RewriteCond %{THE_REQUEST} ^[A-Z]+\ /page\.htm\?Itemid=[^&\ ]*\ HTTP/

Jim

darkyl

12:00 am on Dec 22, 2008 (gmt 0)

10+ Year Member



Thanks both for your help.

I tried testing using THE_REQUEST but nothing happens.

I think what jdMorgan said is true: the requests for urls with ?itemid=0 probably come from another internal rewrite, which I can't locate right now.

Any advice on how to proceed?

darkyl

12:24 am on Dec 22, 2008 (gmt 0)

10+ Year Member



-EDIT-

After having rewrote the above redirect adding the L flag it now works correctly, all redirects now work.

Thanks a lot for your help.

darkyl

10:49 am on Dec 24, 2008 (gmt 0)

10+ Year Member



Hello again.

As I said in my previous post, the redirects seem to work just fine.

However, google webmaster tools is listing the pages with redirects in the "not followed" list, and the error is "empty redirect".

So somehow, while the redirect works via browsers, google can't follow the redirects correctly, and I think it will not drop those pages from the index.

Any idea on why this is happening?

g1smd

1:00 pm on Dec 24, 2008 (gmt 0)

WebmasterWorld Senior Member 10+ Year Member Top Contributors Of The Month



Use the Live HTTP Headers extension for Firefox to see exactly what is being returned in the HTTP Header.

jdMorgan

1:39 pm on Dec 24, 2008 (gmt 0)

WebmasterWorld Senior Member 10+ Year Member



In case it wasn't clear, here is an explicit example of what I meant by preventing internal rewrites from being redirected:

# Strip Itemid query strings from all client-requested URL-paths
RewriteCond %{THE_REQUEST} ^[A-Z]+\ /[^?]*\?Itemid=[^&\ ]*\ HTTP/
RewriteRule (.*) http://www.example.com/$1? [R=301,L]

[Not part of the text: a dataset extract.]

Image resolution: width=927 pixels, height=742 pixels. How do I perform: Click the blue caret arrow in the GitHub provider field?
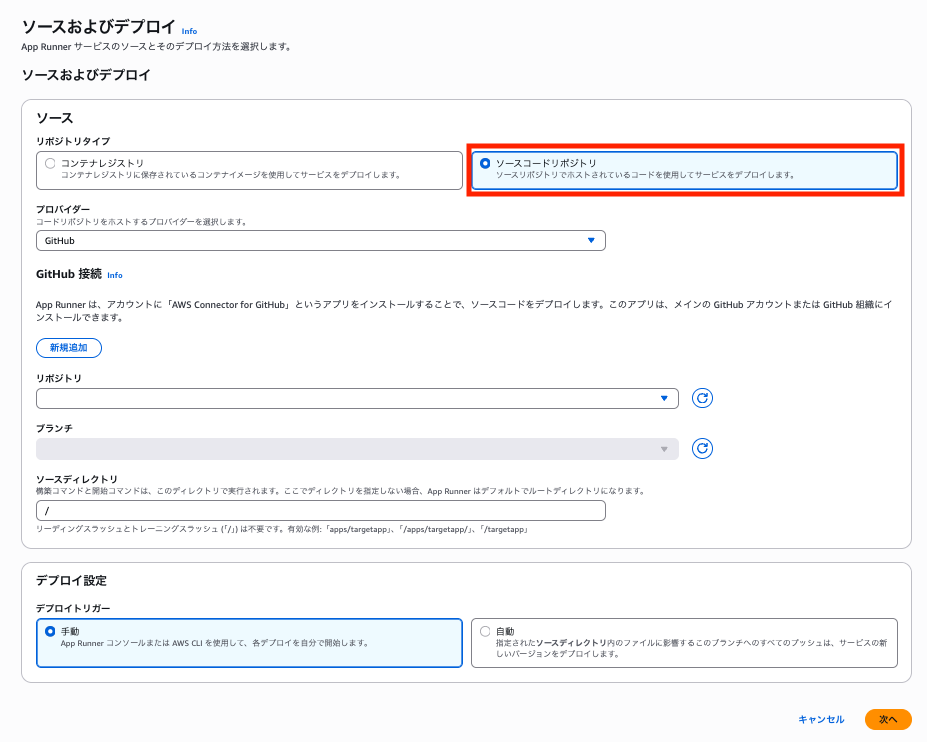point(591,240)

This redirect will be invoked for all URL-paths, but only if there is a query string consisting only of "Itemid=<anything>" appended to the URL-path, and only if that URL+querystring was directly requested by an HTTP client.

URLs which match the query string description after being internally rewritten by other code will not be redirected, because those other internal rewrites cannot change the value of "THE_REQUEST" as received from the HTTP client. This prevents an 'infinite' rewrite-redirect loop.

Jim

darkyl

4:03 pm on Dec 24, 2008 (gmt 0)

10+ Year Member



Thanks again for your help jd.

Now I understand what you were saying...

I modified it again and it works, hopefully google should be able to follow the redirect now.

thx again

jdMorgan

4:16 pm on Dec 24, 2008 (gmt 0)

WebmasterWorld Senior Member 10+ Year Member



Don't leave that up to "hopefully" or chance: Install Firefox, Live HTTP Headers, and either the User-agent Switcher, Webmaster toolbar, or Prefbar add-ons, and then test your site's redirects using a valid Googlebot User-agent string. If you don't see a single 301 redirect pointing straight to the proper URL, then you still have more work to do.

Jim

darkyl

4:45 pm on Dec 24, 2008 (gmt 0)

10+ Year Member



As you suggested, I installed HTTP headers and user-agent swticher and imported googlebot user-agent string 2.1 new version.

Testing using HTTP headers, after the GET for:
www.example.com/page?Itemid=0

I see an HTTP/1.x 301 Moved Permanently and the location is right, so everything seems to be working.

Thanks again, the things I've learned are precious for me.